Employees who rated the meaningless buzzword statements as more impressive tended to score lower on measures associated with analytic thinking, cognitive reflection, and fluid intelligence. They also performed worse on tests designed to simulate practical workplace decision making.
The paradox did not end there. Workers who were more receptive to corporate bullshit were also more likely to describe their supervisors as charismatic and visionary, and they reported feeling more inspired by corporate mission statements.
In other words, the employees most impressed by visionary corporate rhetoric may also be the least equipped to evaluate whether the rhetoric makes any sense.
Littrell warns that this dynamic can create a self-reinforcing cycle inside organizations. Employees who are receptive to corporate bullshit may help elevate the kinds of leaders who rely on it. Those leaders then produce more of it, which further rewards employees inclined to admire it.
Rather than functioning like a rising tide lifting all boats, Littrell writes, a higher level of corporate bullshit inside an organization behaves more like “a clogged toilet of inefficiency.”
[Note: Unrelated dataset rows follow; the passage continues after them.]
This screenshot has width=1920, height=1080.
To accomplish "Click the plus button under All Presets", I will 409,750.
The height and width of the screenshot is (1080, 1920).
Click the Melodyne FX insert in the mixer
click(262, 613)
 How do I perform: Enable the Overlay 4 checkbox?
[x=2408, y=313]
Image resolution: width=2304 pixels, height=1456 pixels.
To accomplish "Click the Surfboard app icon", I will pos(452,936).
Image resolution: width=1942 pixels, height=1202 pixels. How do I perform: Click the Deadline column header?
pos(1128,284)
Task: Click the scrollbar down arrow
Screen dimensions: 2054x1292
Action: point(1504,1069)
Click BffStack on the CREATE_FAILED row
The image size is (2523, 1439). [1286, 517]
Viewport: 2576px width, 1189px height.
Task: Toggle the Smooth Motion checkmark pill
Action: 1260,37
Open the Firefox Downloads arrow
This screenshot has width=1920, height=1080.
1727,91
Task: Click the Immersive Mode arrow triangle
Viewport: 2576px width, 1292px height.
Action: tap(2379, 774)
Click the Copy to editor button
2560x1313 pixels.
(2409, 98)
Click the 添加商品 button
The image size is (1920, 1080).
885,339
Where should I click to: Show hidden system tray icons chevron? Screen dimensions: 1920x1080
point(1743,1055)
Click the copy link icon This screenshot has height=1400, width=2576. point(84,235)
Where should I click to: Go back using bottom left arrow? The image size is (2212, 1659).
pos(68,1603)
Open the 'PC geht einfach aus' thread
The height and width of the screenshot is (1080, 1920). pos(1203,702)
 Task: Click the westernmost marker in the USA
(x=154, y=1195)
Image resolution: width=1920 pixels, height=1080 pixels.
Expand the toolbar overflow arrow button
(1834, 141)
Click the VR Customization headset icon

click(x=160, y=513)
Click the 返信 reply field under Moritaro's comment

For years I have suspected that many CEOs did not reach the corner office because they were the most insightful or capable leaders in their organizations. Rather, they reached the top because they learned how to navigate the internal politics of large corporations. They mastered the art of sounding strategic, visionary, and indispensable in meetings where clarity is often less rewarded than confidence.
Littrell’s research suggests there may be a cognitive explanation for how that system perpetuates itself. Workers who are most impressed by impressive sounding, but meaningless rhetoric are also more likely to see their supervisors as visionary leaders. In other words, the employees most susceptible to corporate bullshit may also be helping propel the bullshitters up the corporate ladder.
The phenomenon often extends beyond company walls. PR-speak, a close cousin of HR-speak, often inversely reflects a company’s honesty and integrity. Firms that constantly proclaim their commitment to “purpose,” “values,” and “stakeholder engagement” too often make a mockery of those claims. Companies that behave responsibly prefer to let their actions speak for themselves.
If Littrell created a Corporate PR Bullshit Index and compared it with a company’s long-term stock performance, I suspect the results would prove illuminating.
Littrell has brought scientific rigor to the work of Scott Adams, whose Dilbert comic satirized the absurdities of corporate life. Dilbert featured a parade of familiar workplace characters: the Pointy-Haired Boss, who confidently issued nonsensical directives; Catbert, the sinister head of human resources; and Dilbert himself, the long-suffering engineer trapped in a world where management language often bore little relationship to reality.
Adams famously observed that in many organizations, the least effective workers are not pushed out of the system. They are promoted into management.
Adams died earlier this year, and in his final years he became mired in controversy. I suspect he’d be quite pleased with Littrell’s corporate bullshit research and findings.